*WRITTEN TASK:*
Copy everything from the line containing "5415591 (1320, 68)" down to the end of the data, keeping each line's text as is and shifting its coordinates by adding 122 to every number. Leave out all lines before that point.

*RECORDS SUPPLIED:*
•••

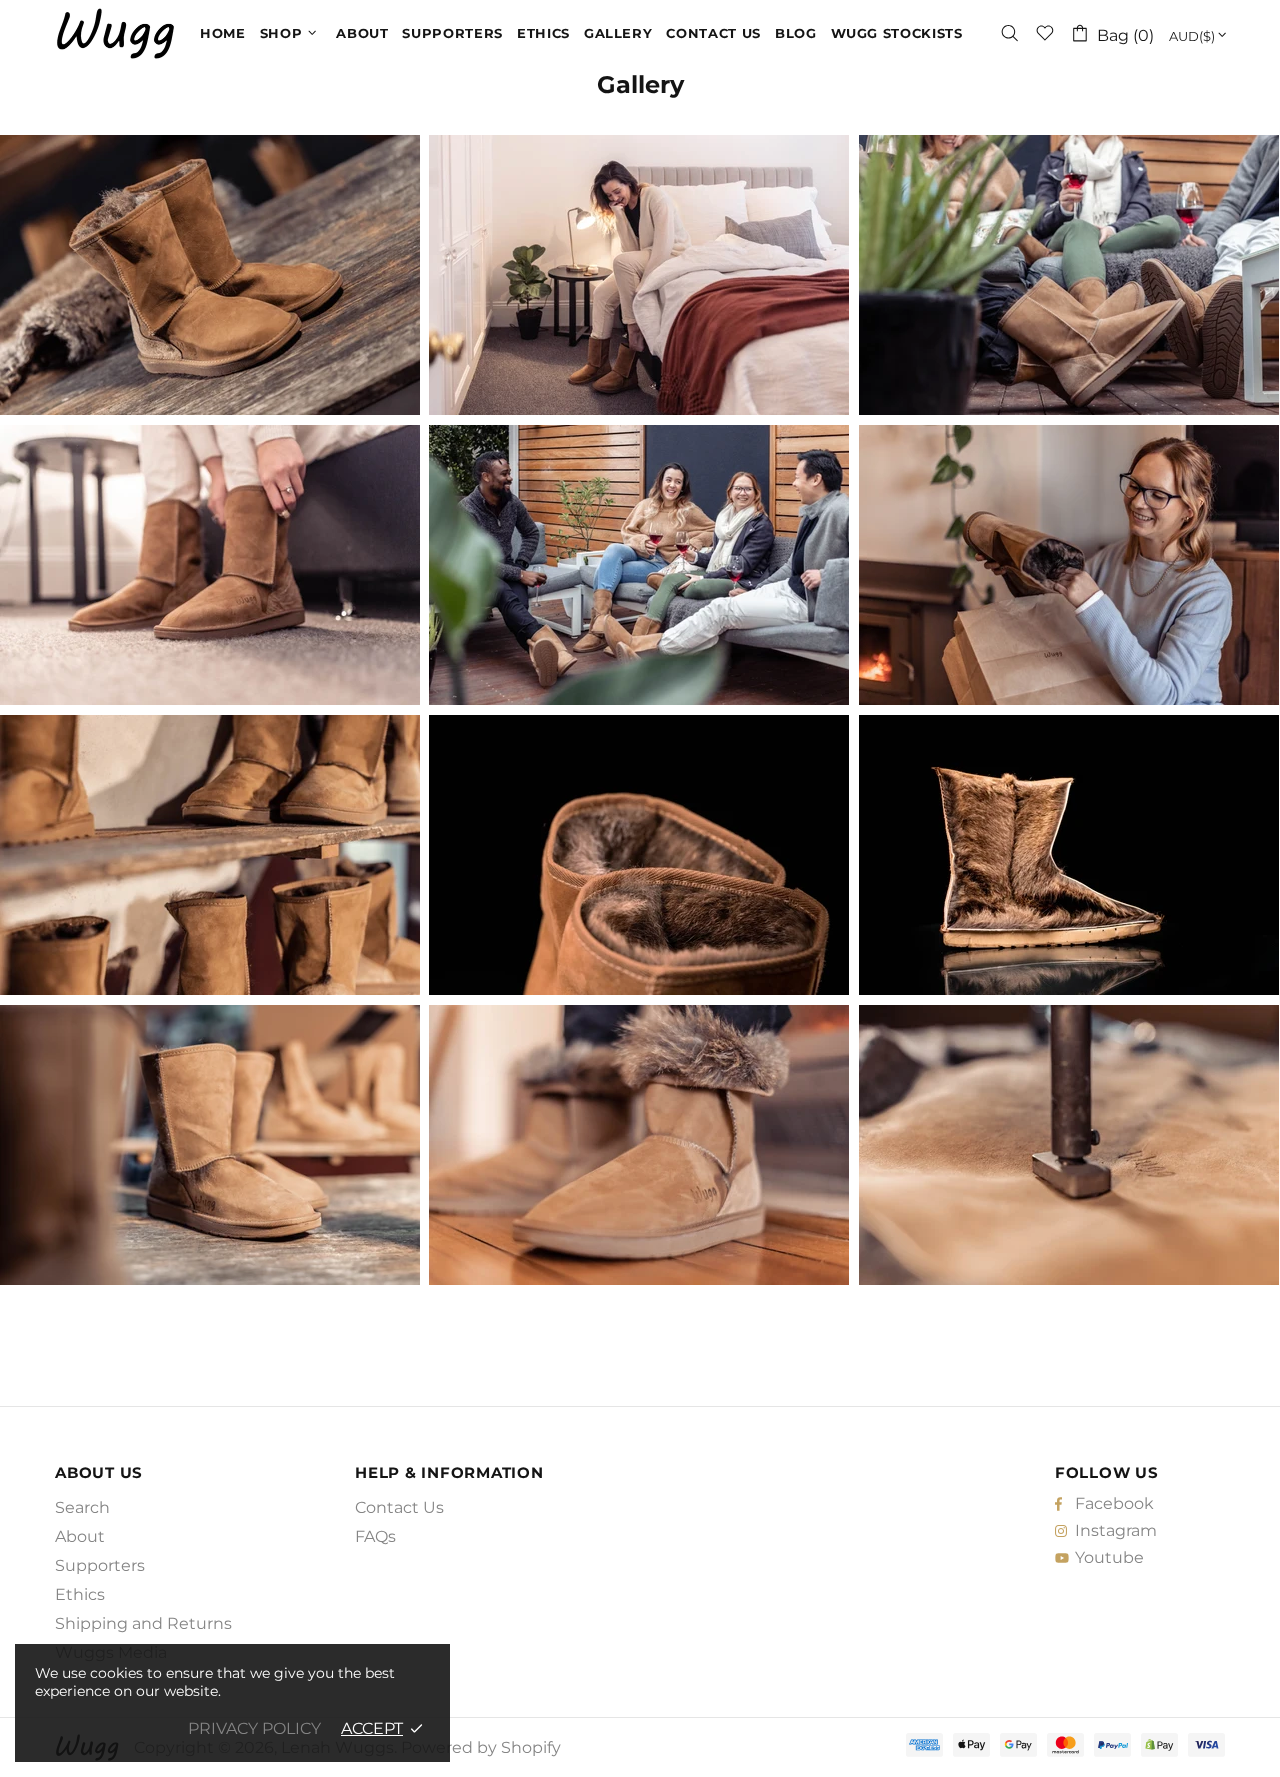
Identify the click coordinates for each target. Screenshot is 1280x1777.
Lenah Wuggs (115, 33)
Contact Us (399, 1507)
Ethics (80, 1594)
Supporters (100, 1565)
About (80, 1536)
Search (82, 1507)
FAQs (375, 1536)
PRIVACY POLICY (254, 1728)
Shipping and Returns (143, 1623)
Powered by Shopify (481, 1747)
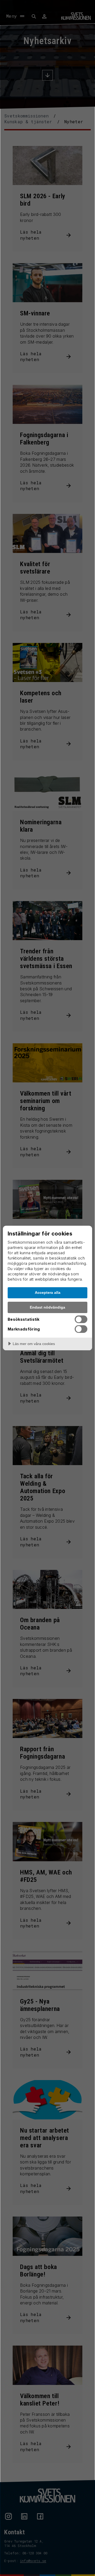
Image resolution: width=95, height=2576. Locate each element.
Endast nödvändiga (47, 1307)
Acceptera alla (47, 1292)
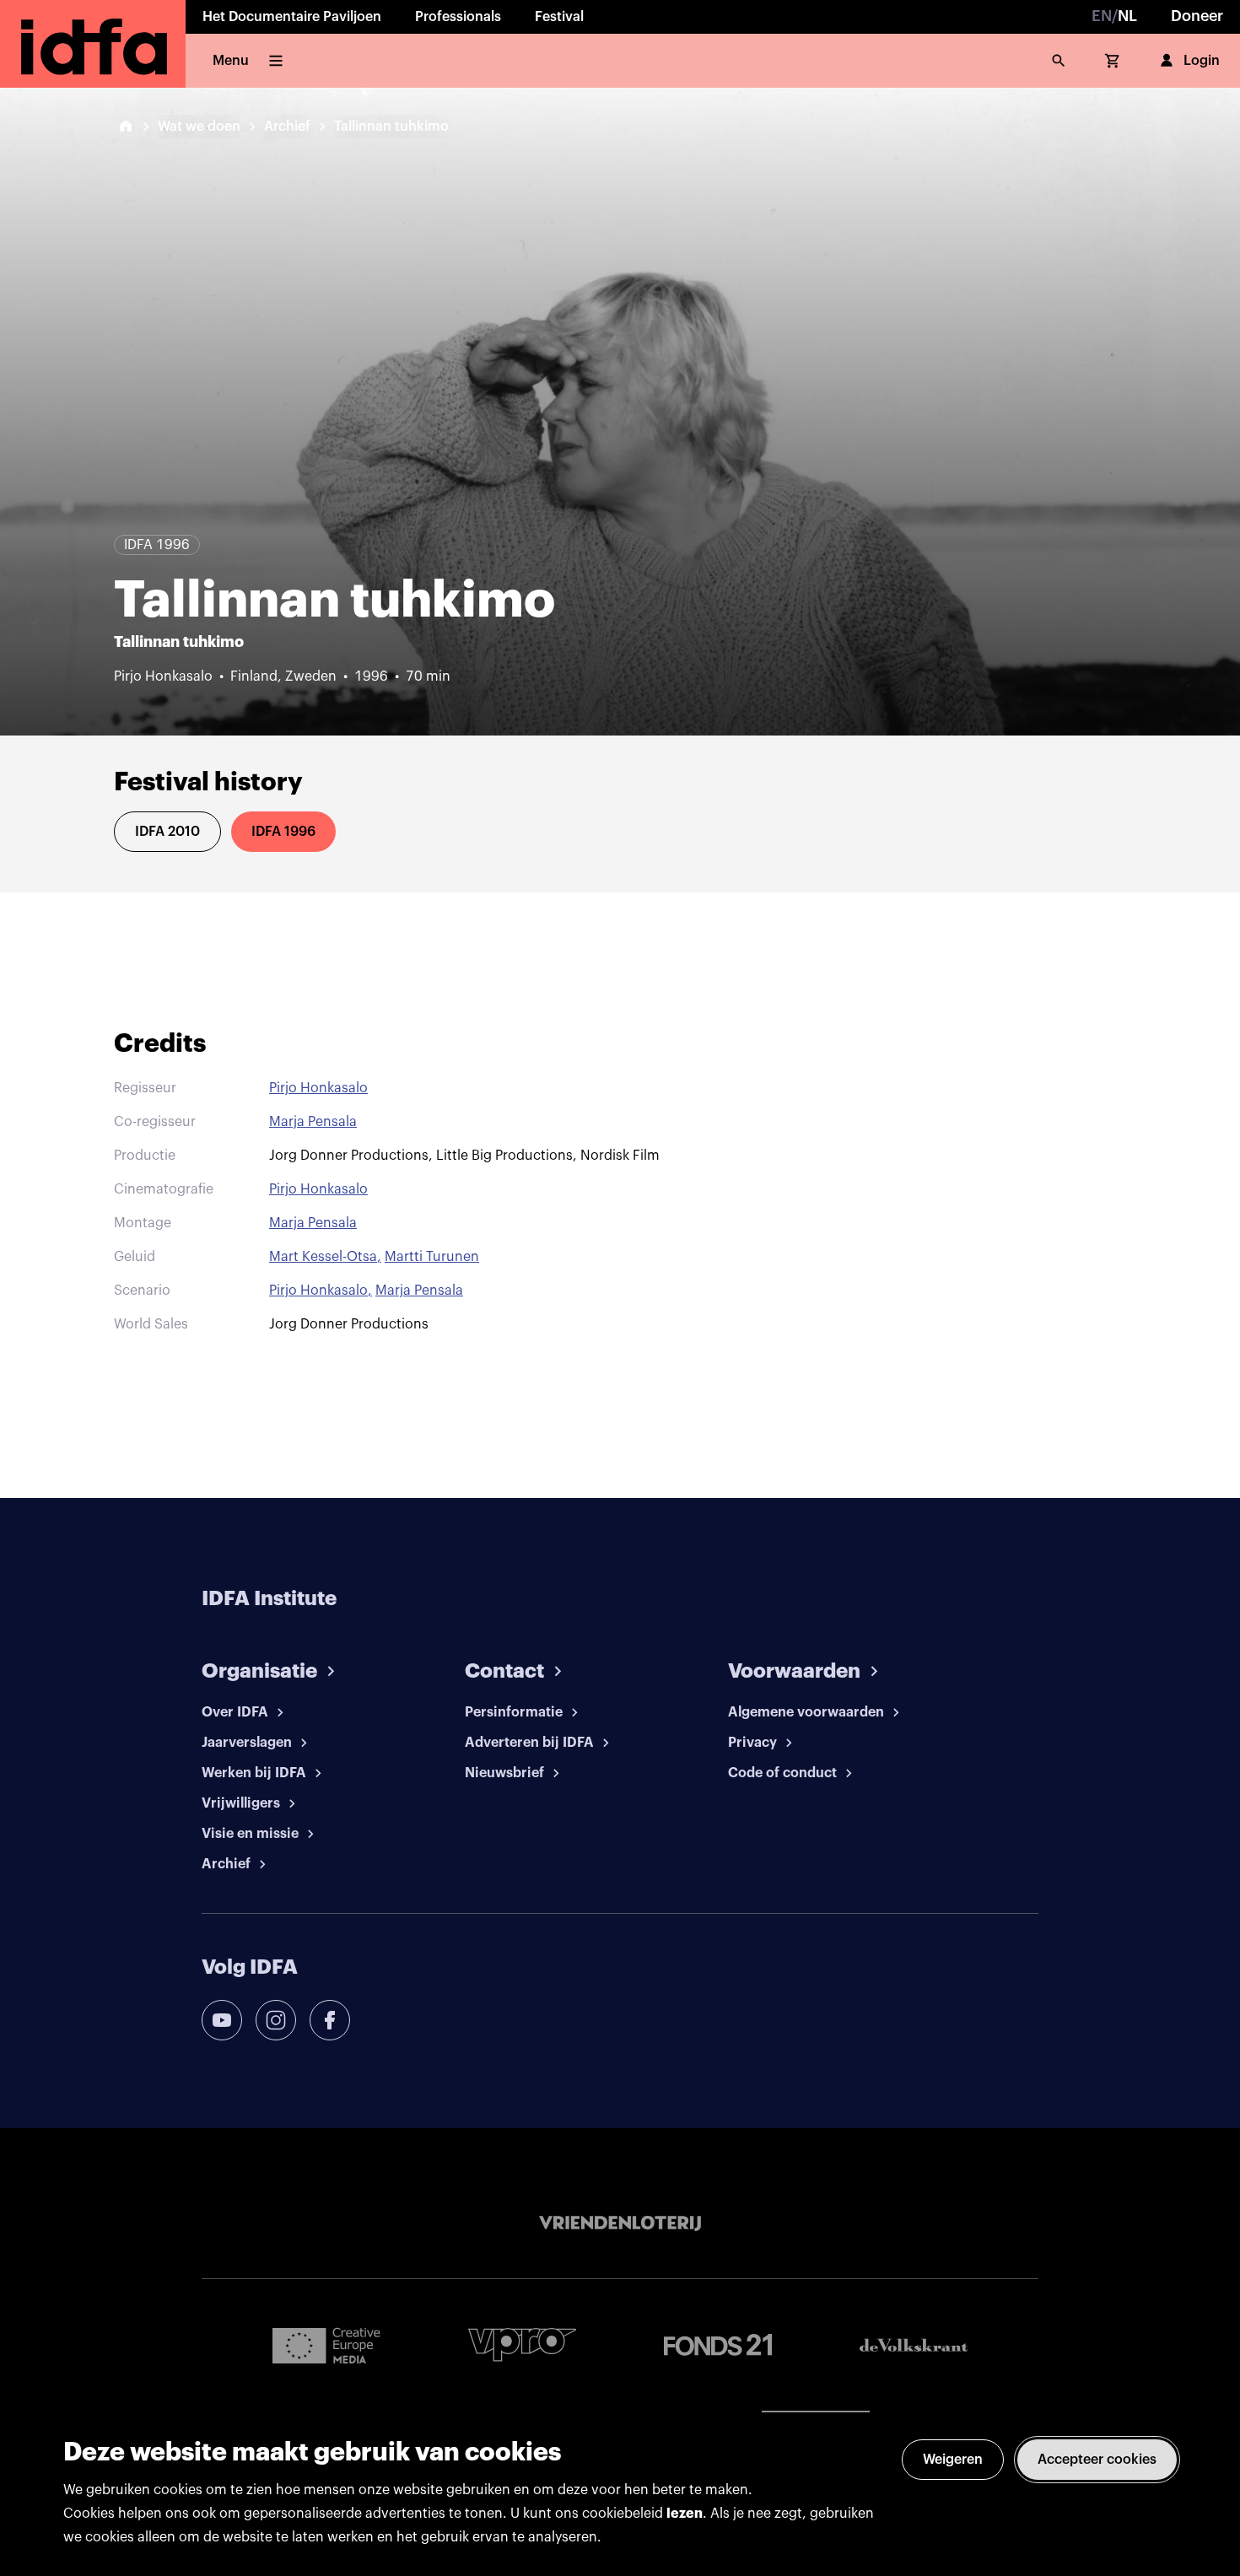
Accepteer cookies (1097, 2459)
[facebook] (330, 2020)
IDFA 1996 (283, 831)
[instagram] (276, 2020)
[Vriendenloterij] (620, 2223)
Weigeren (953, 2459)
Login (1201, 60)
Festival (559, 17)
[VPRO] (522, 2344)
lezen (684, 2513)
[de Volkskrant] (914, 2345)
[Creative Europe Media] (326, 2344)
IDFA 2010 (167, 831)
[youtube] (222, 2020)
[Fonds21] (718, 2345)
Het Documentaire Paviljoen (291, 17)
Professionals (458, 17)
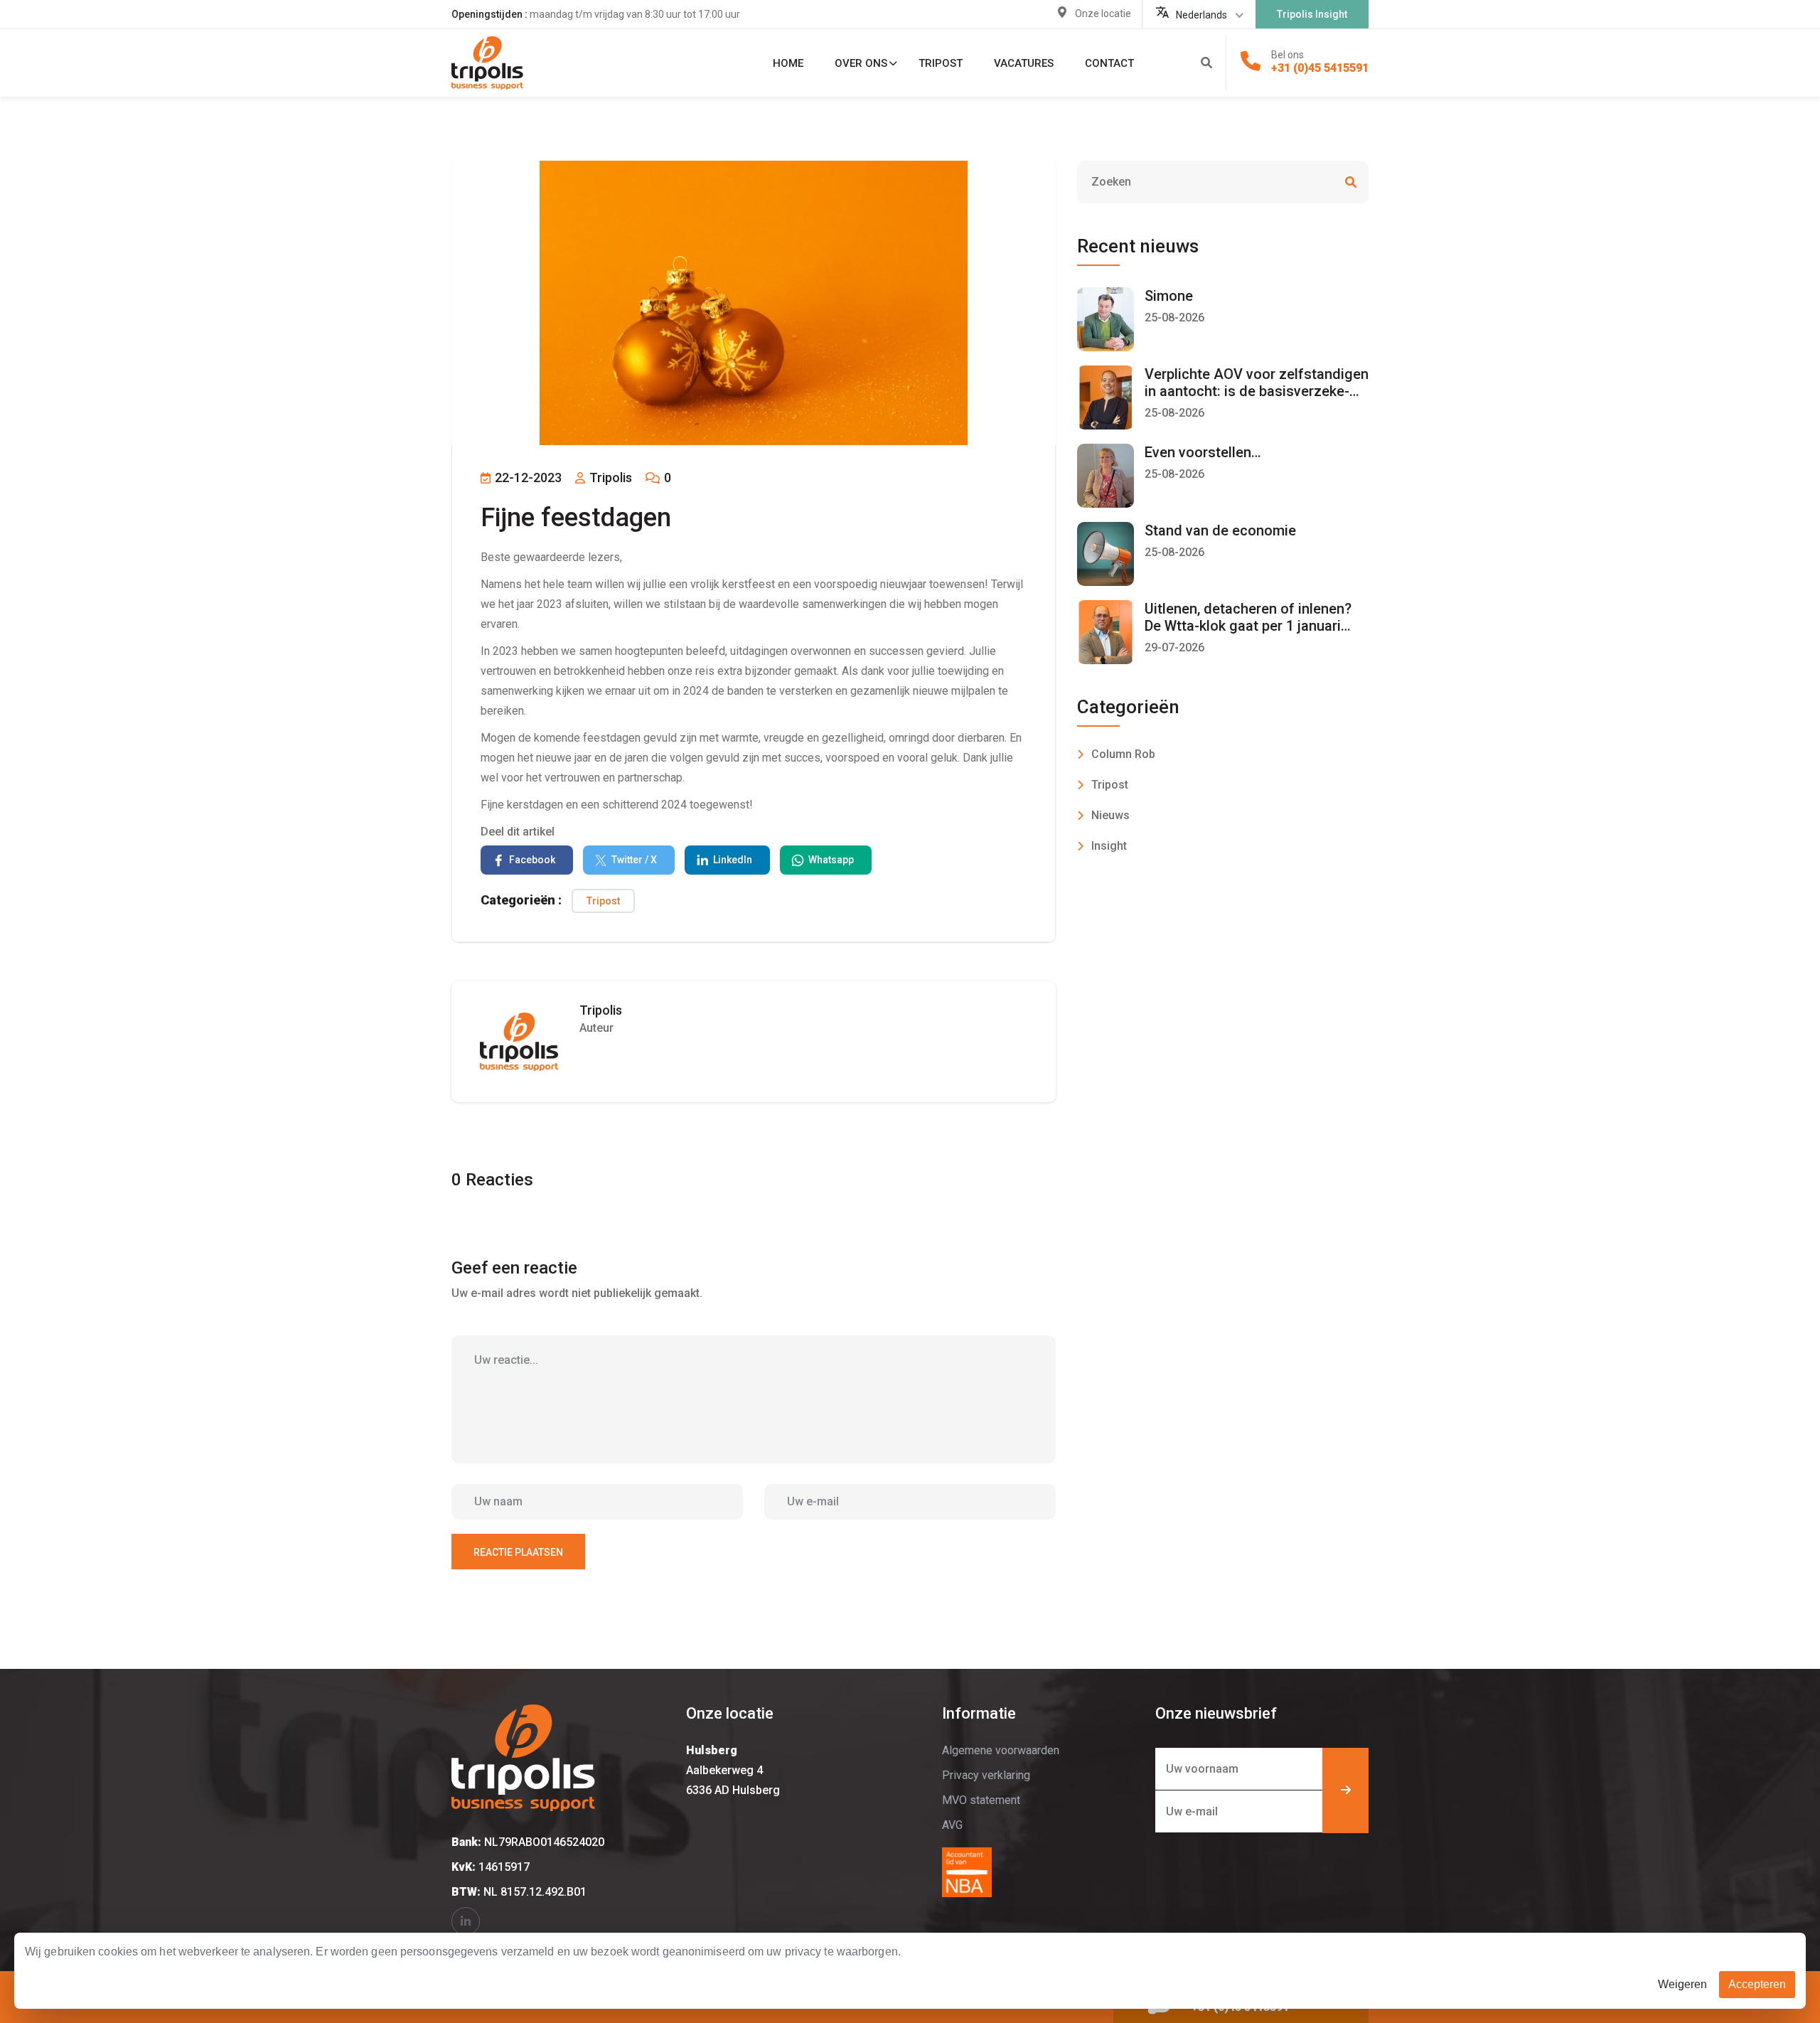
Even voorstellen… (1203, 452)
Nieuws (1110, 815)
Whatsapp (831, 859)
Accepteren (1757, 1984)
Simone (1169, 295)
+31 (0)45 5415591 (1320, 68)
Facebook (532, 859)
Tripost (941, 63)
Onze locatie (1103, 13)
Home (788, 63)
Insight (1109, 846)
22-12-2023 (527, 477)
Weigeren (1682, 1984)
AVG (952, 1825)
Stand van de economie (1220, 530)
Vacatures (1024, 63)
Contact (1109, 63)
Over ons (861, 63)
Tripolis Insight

•••

*RESULT:*
+31 (0)45 5415591 (1442, 190)
Facebook (654, 981)
Tripost (1063, 185)
Onze locatie (1225, 135)
Home (910, 185)
Insight (1231, 968)
22-12-2023 (649, 599)
Weigeren (1804, 2106)
AVG (1074, 1947)
Stand van de economie (1342, 652)
Vacatures (1146, 185)
Contact (1231, 185)
Over ons (983, 185)
Tripolis Insight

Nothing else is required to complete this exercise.